SUPPLIED PASSAGE →
>>>>

The Bibliotheca Teubneriana, or Bibliotheca Scriptorum Graecorum et Romanorum Teubneriana, also known as Teubner editions of Greek and Latin texts, comprises one of the most thorough modern collections published of ancient (and some medieval) Greco-Roman literature. The series consists of critical editions by leading scholars. They now always come with a full critical apparatus on each page, although during the nineteenth century there were editiones minores, published either without critical apparatuses or with abbreviated textual appendices, and editiones maiores, published with a full apparatus.

Teubneriana is an abbreviation used to denote mainly a single volume of the series (fully: editio Teubneriana), rarely the whole collection; correspondingly, Oxoniensis is used with reference to the Scriptorum Classicorum Bibliotheca Oxoniensis, mentioned above as Oxford Classical Texts.

The only comparable publishing ventures producing authoritative scholarly reference editions of numerous ancient authors, are the Oxford Classical Texts and the Collection Budé (whose volumes also include facing-page French translations with notes). The Loeb Classical Library, with facing-page English translations and notes, aims at a more general audience.

== History of the series ==

In 1811, Benedictus Gotthelf Teubner (1784–1856) refounded in his own name a printing operation he had directed since 1806, the Weinedelsche Buchdruckerei, giving rise to the Leipzig publishing house of B.G. Teubner (its imprint, in Latin, in aedibus B.G. Teubneri). The volumes of the Bibliotheca Teubneriana began to appear in 1849. Although today Teubner editions are relatively expensive, they were originally introduced to fill the need, then unmet, for low-priced but high-quality editions.

Prior to the introduction of the Teubner series, accurate editions of antique authors could only be purchased by libraries and rich private scholars because of their expense. Students and other individuals of modest means had to rely on editions which were affordable but also filled with errors. To satisfy the need for accurate and affordable editions Teubner introduced the Bibliotheca Teubneriana.

In the 19th century, Teubner offered both affordable editiones maiores (with a full critical apparatus) for scholars, and low-priced editiones minores (without critical apparatuses or with abbreviated textual appendices) for students. Eventually, editiones minores were dropped from the series and Teubner began to offer only scholarly reference editions of ancient authors.

<<<<

PROBLEM DETAILS →
Edit the text on the Teubner editions from "The Bibliotheca Teubneriana, or" up to and including "Oxford Classical Texts.", replacing "editiones minores" with "smaller editions". The records that follow were taken from a different source than the text.

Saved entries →
>>>>

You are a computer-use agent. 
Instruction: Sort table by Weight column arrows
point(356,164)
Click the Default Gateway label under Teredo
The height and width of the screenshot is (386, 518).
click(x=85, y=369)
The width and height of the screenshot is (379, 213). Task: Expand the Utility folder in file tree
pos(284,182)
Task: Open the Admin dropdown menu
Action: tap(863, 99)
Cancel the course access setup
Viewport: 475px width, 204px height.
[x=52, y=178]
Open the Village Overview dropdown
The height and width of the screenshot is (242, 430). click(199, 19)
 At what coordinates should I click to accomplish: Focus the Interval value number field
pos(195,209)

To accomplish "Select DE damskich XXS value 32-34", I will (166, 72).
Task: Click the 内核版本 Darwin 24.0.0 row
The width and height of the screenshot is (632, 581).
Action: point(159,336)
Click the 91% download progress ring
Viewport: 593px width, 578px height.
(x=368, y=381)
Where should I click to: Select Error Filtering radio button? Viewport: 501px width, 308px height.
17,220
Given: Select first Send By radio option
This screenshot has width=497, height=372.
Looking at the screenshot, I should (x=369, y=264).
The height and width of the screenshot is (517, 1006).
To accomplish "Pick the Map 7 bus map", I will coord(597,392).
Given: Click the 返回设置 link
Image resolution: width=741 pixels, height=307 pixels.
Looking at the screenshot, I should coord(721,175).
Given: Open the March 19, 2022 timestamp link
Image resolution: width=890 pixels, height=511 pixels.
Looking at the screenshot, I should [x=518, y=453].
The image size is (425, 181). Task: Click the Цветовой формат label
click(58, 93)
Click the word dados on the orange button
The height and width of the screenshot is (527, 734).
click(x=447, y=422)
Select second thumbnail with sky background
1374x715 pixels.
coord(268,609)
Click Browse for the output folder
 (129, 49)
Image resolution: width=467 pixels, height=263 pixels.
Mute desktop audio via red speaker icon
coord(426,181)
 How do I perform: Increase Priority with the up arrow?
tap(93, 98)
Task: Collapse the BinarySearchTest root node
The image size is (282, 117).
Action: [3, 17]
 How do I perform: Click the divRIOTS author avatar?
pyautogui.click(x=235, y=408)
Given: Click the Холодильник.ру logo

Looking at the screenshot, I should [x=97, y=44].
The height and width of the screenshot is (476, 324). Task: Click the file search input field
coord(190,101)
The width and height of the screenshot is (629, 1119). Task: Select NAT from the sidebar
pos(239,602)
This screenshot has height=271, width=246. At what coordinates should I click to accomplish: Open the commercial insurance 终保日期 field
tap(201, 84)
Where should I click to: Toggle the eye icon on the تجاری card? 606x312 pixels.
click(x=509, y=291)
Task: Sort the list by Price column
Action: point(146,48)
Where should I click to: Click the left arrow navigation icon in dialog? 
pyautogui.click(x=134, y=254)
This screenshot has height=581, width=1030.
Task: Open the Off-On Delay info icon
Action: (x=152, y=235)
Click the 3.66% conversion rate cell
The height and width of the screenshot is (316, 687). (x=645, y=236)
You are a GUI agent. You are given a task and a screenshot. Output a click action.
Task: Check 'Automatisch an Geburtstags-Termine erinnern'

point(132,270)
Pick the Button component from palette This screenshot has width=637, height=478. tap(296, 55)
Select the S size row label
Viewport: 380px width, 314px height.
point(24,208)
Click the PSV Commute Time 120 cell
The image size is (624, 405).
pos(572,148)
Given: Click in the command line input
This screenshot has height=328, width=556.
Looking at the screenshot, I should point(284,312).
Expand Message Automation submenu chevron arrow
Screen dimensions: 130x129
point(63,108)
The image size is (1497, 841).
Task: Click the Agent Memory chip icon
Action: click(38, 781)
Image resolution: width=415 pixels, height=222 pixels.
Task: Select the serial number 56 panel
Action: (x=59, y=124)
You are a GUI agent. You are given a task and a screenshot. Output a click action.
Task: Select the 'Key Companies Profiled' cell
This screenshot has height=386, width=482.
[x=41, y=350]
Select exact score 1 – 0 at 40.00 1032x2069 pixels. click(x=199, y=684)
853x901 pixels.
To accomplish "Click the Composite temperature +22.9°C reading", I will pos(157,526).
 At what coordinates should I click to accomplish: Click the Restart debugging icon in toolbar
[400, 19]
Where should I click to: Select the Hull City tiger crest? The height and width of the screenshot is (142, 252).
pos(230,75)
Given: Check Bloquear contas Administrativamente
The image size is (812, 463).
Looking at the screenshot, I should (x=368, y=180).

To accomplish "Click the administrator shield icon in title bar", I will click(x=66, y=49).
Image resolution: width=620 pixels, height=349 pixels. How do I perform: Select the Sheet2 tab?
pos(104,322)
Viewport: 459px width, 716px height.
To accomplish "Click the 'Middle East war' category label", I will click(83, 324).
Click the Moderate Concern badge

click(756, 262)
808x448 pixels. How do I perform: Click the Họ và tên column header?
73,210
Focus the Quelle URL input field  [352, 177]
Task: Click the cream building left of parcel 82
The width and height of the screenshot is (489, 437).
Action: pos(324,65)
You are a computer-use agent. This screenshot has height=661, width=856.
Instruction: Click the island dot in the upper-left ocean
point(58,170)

<<<<

RESPONSE →
The Bibliotheca Teubneriana, or Bibliotheca Scriptorum Graecorum et Romanorum Teubneriana, also known as Teubner editions of Greek and Latin texts, comprises one of the most thorough modern collections published of ancient (and some medieval) Greco-Roman literature. The series consists of critical editions by leading scholars. They now always come with a full critical apparatus on each page, although during the nineteenth century there were smaller editions, published either without critical apparatuses or with abbreviated textual appendices, and editiones maiores, published with a full apparatus.

Teubneriana is an abbreviation used to denote mainly a single volume of the series (fully: editio Teubneriana), rarely the whole collection; correspondingly, Oxoniensis is used with reference to the Scriptorum Classicorum Bibliotheca Oxoniensis, mentioned above as Oxford Classical Texts.